THE TASK:
Lines below starting with the line with "Task: Click the red MemW legend swatch" and going on through the line with "You are a GUI" must be output exactly; the rest of the records must be left out.

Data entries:
....................

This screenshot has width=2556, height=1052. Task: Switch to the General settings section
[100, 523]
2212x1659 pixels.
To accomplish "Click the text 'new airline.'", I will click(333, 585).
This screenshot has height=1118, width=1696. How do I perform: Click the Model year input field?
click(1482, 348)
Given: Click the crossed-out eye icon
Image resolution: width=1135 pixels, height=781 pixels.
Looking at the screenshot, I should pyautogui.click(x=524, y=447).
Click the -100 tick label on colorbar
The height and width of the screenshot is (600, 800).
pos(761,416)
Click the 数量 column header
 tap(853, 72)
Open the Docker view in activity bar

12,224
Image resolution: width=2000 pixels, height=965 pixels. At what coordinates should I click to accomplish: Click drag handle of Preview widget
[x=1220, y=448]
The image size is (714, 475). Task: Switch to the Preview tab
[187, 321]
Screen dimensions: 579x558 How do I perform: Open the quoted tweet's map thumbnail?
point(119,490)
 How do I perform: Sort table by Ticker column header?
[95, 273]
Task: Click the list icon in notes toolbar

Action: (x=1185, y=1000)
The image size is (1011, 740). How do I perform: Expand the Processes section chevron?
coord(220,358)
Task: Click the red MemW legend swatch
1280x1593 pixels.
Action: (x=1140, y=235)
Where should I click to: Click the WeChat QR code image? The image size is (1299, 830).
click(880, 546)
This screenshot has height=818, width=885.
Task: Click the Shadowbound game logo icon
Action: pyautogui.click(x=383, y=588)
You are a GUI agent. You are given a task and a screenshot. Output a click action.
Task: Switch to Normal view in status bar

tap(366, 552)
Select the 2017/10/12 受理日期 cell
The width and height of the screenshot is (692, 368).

....................

YOUR RESPONSE:
Task: Click the red MemW legend swatch
1280x1593 pixels.
Action: (x=1140, y=235)
Where should I click to: Click the WeChat QR code image? The image size is (1299, 830).
click(880, 546)
This screenshot has height=818, width=885.
Task: Click the Shadowbound game logo icon
Action: pyautogui.click(x=383, y=588)
You are a GUI agent. You are given a task and a screenshot. Output a click action.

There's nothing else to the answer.